We found that hsa-miR-181b upregulation is able to control the expression of 26 over 146 genes belonging to Acute Phase Response Signaling and 19 over 94 genes belonging to HIF1 pathway. Altered expression of hsa-miR-181b has been found in various malignancies, especially associated with poorer clinical prognosis [52–54]. Several publications linked the inflammatory process with hypoxia pathway [55, 56], but none has demonstrated the link between the two pathways and hsa-miR-181 expression (Figure 5). In our analysis hsamiR-181 has been proposed as a novel marker for inflammatory response, as its upregulation is strongly correlated with the expression of interleukin (IL)-1β, IL-6, and tumor necrosis factor alpha [57]. Recently, it seems that the production of IL-1b induces the expression and secretion of the stem cell factor, a growth factor involved in the control of the proliferation of epithelial BC cells [58]. It is thus possible that the hsa-miR-181 expression, modulating IL-1b levels, could influence the proliferation of BC, by increasing the production of the stem cell factor.
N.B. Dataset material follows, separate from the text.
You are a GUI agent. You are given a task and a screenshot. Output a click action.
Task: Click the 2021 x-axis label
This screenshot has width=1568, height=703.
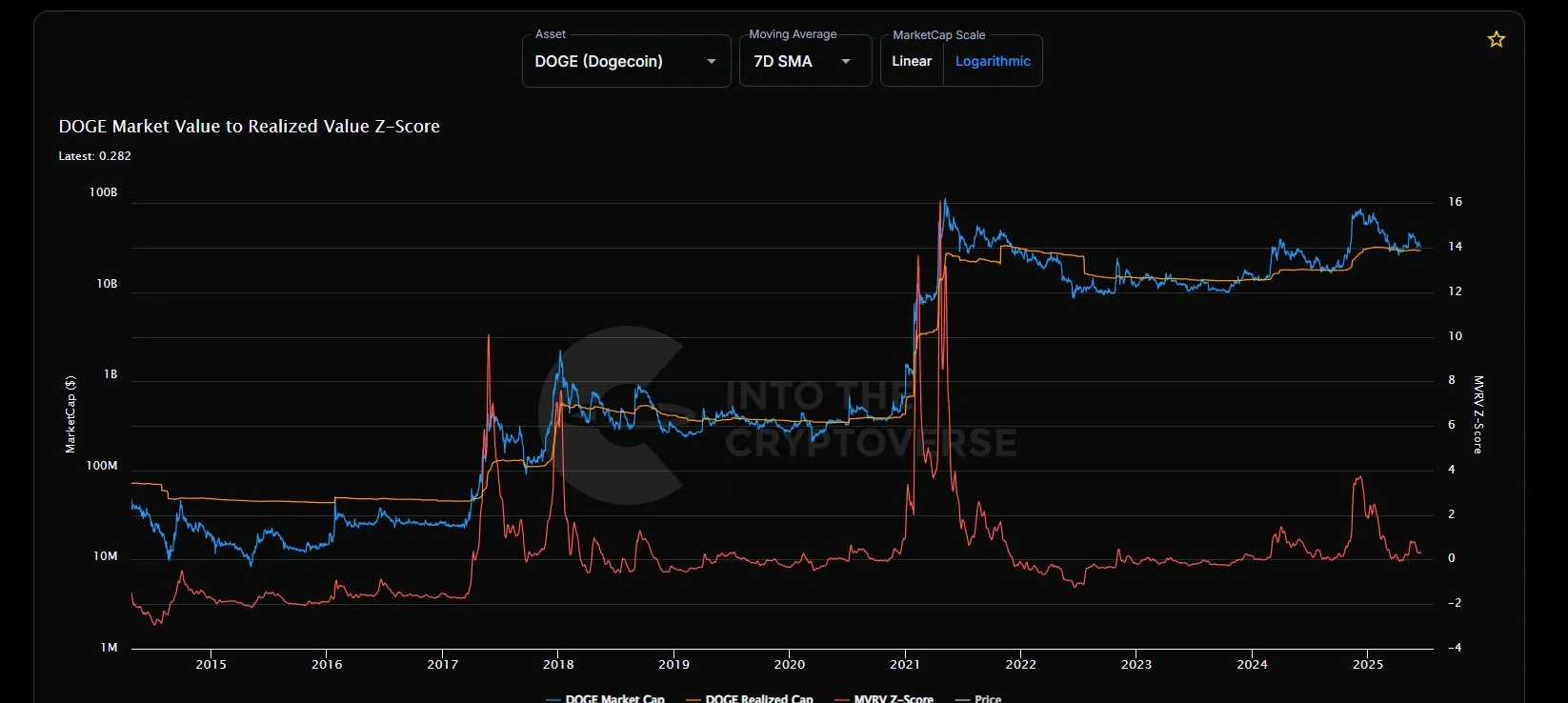905,664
The acute phase response is a rapid inflammatory response that provides protection against infections [59]. The presence of this pathway in our analysis complies with the generally accepted observation that inflammation is often observed in tumors and appears to play a dominant function in the pathogenesis of various cancer types [59]. Oxygen homeostasis underlies many developmental and physiological processes. Important consequences of rapid tumor growth include poor vascularization and insufficient oxygen delivery involving formation of hypoxic (poorly oxygenated) areas [60, 61]. Adaptation to hypoxia is facilitated by the activation of transcriptional machinery, in which hypoxia inducible factor (HIF) plays a principal role in coordinating angiogenesis. Several studies found cross-talk between HIF-1 signaling and inflammatory pathways suggesting that the development of inflammation in response to hypoxia is clinically relevant [62]: HIF-1 plays a crucial role in hypoxic T-cell and neutrophil survival, an important determinant of tissue inflammation [63]; Zampell et al. [64] found that HIF-1α inhibition by small molecule inhibitors (YC-1 and 2-methyoxyestradiol) results in delayed lymphatic repair, decreased local vascular endothelial growth factor-C (VEGF-C) expression, reduced numbers of VEGF-C+ cells, and reductions in inflammatory lymphangiogenesis. Cramer et al. [65] have shown that HIF-1 overexpression is essential for myeloid cell-mediated inflammation. A recent review [62] discussed the regulation of immune responses by hypoxia-induced signaling and the emergent molecular aspects between hypoxia and inflammation in certain cancers.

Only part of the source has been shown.